Emsal Mahkeme Kararı Adana Bölge Adliye Mahkemesi 9. Hukuk Dairesi 2022/771 E. 2022/834 K. 16.06.2022 T.

Görüntülediğiniz mahkeme kararı henüz kesinleşmemiştir. Yararlı olması amacıyla eklenmiştir.

T.C. ADANA BAM 9. HUKUK DAİRESİ
T.C.
ADANA
BÖLGE ADLİYE MAHKEMESİ
9. HUKUK DAİRESİ

DOSYA NO : 2022/771
KARAR NO : 2022/834
KARAR TARİHİ : 16/06/2022

T Ü R K M İ L L E T İ A D I N A
İ S T İ N A F K A R A R I

BAŞKAN : … (…)
ÜYE : … (…)
ÜYE : … (…)
KATİP : … (…)
+---+
Mahkeme kararı metninde "T.C. ADANA BAM" sözlerinden "BAŞKAN : … (…)" sözlerine kadar olan bölümü hiç değiştirmeden yazdırın.

Kelime ve öğe işaretleme kayıtları:
+---+
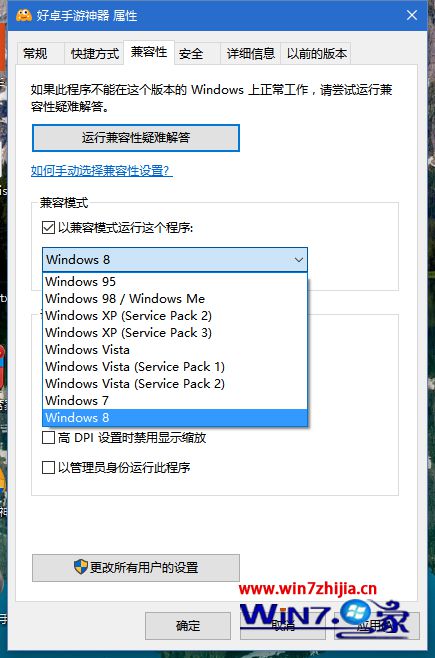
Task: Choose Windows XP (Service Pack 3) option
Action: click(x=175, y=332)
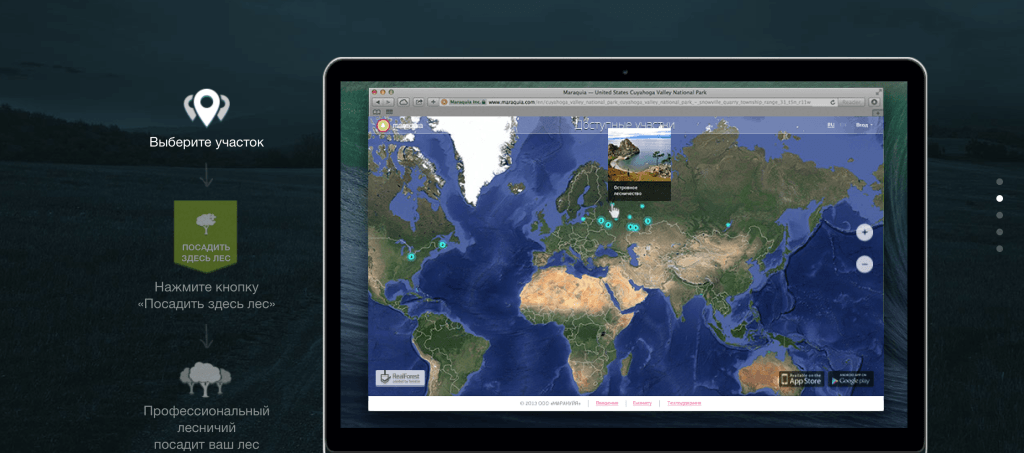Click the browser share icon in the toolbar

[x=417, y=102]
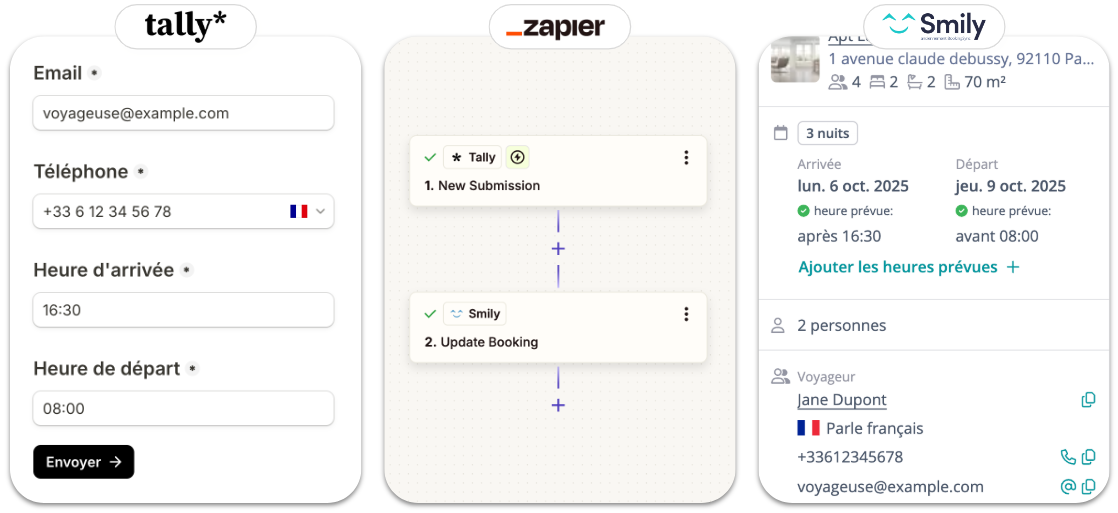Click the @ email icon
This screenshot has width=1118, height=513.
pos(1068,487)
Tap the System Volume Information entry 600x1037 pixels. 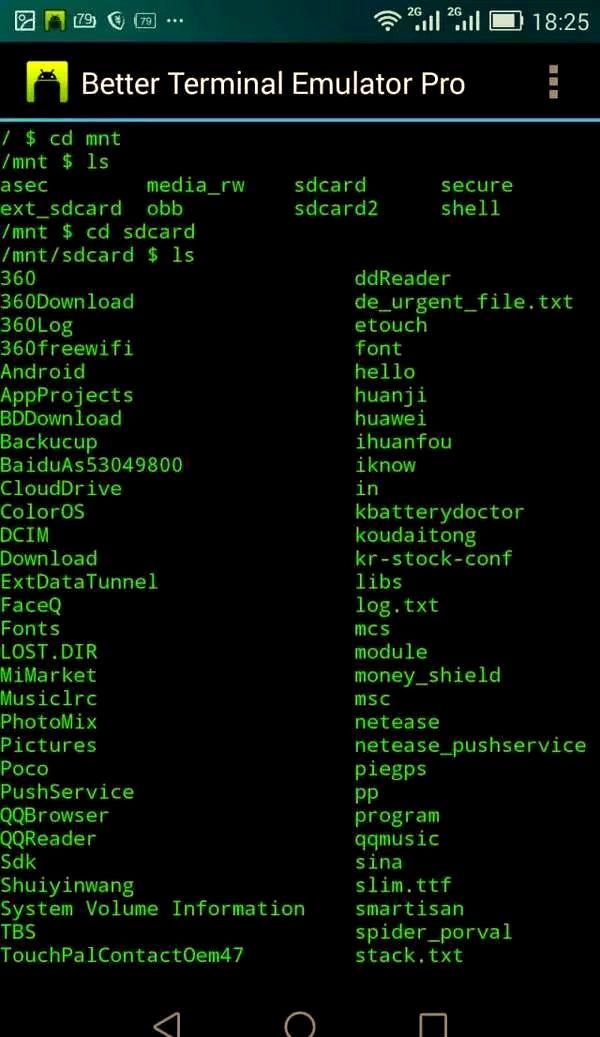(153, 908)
+---+
◆ Çözüm
T.C. ADANA BAM 9. HUKUK DAİRESİ
T.C.
ADANA
BÖLGE ADLİYE MAHKEMESİ
9. HUKUK DAİRESİ

DOSYA NO : 2022/771
KARAR NO : 2022/834
KARAR TARİHİ : 16/06/2022

T Ü R K M İ L L E T İ A D I N A
İ S T İ N A F K A R A R I

BAŞKAN : … (…)